É uma boa construção cênica/dramatúrgica de Anja. O paciente resistindo a deixar-se atrair pela terapeuta; o homem fugindo à sedução da mulher, porém consciente de estar em tratamento. É este aparente jogo entre eles que torna este “Ela Perdeu o Controle” instigante, pois atrai o espectador para os métodos terapêuticos sexuais e comportamentais. Dando uma ideia do que ocorre nos consultórios, da intimidade construída pela terapeuta para atrair o paciente para sadias relações sexuais e afetivas.

Terapeuta constrói estudada intimidade

Principalmente se o paciente evolui dando a impressão de reagir positivamente ao tratamento. Isto traduz o poder e a influência do terapeuta sobre ele, levando-o para onde deve, sem perder a noção de seus limites. Porém são tênues limites em se tratando de sexo. A excitação entre homem/mulher, neste caso, quando o corpo supera a mente, termina se impondo. E o que não era para emergir explode com tal violência, que a carga de repressões revela os conflitos interiores soterrados.

Quando isto ocorre, exige experiente profissional, não o/a tateante que apenas se submete à tarefa. É nesta sequência que Anja demonstra sua capacidade de abordar tema de grande complexidade, num filme que poderia desandar na relação íntima Ronah/Johnny, e ela mantém a linha narrativa com desfecho à altura de seu propósito. E sem cair em facilidades dramatúrgicas, levando os personagens a inúteis choques pessoais.

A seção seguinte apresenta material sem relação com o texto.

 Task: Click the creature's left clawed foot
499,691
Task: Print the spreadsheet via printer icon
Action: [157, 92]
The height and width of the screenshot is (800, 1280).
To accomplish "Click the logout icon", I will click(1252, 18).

Ela então abre um leque de questões que só psicólogos e psicanalistas podem responder a contento. Ao perder o controle, Ronah faz Johnny soltar seus demônios e surgir uma multiplicidade de recalques, repressões e neuroses. Ele, na verdade, vê a mulher como símbolo da pureza e rejeita vê-la como fonte de desejo, que, pelo contrário, toma a iniciativa e lhe dá prazer. Anja dá entender que Ronah superou uma fase e abriu outras.

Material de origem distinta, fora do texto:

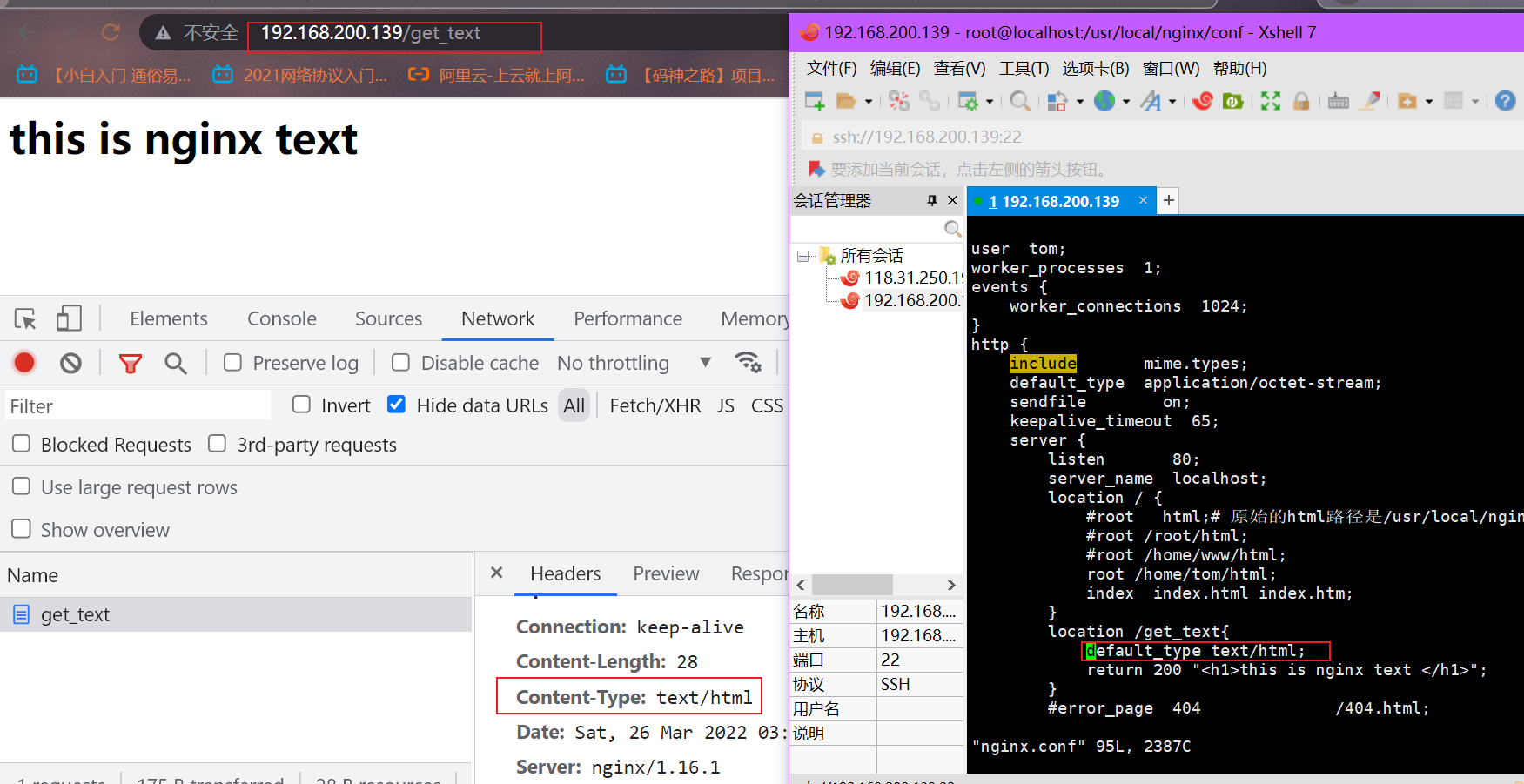Open the 工具(T) menu
The image size is (1524, 784).
[x=1024, y=69]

Estas exigiriam dela outro tipo de técnica terapêutica, ferramenta que ela ainda não dispõe, por ser iniciante. Ainda não está madura para entender mecanismos que outros levaram décadas para entender. Ela, porém, sente-se culpada, derrotada em seu estágio de pós-graduação. A sequência de ela indo pela rua, desnorteada, sintetiza seu estado psicológico. Não passa, no entanto, de uma visão de si mesma perante o enorme obstáculo criado por “eu dilacerado”, cuja noção de doença é particular, quando devia ser coletiva por sair das entranhas do sistema capitalista, que a constrói com seus dogmas, fetiches e princípios.

Reich bem o explica: ”A moralidade funciona como obrigação. É incompatível com a satisfação natural dos instintos (..). A regulagem moralista cria uma aguda e irreconciliável contradição psíquica, i.e., a moralidade contra a natureza. Intensifica assim o instinto e este, por sua vez, necessita de uma defesa moral aumentada. (E) Impede uma circulação eficiente da energia no organismo humano (…) “. Não é difícil decifrar. (*)

“Ela Perdeu o Controle”. (“She´S Lost Control”). Drama. EUA. 2014. 90 minutos. Fotografia: Zach Galler. Montagem: Nick Carew, Anja Marquardt. Roteiro/direção: Anja Marquardt. Elenco: Brooke Bloom, Marc Menchaca.

(*) Reich, Wilhelm, A Função do Orgasmo, Brasiliense, 1975, pág.159.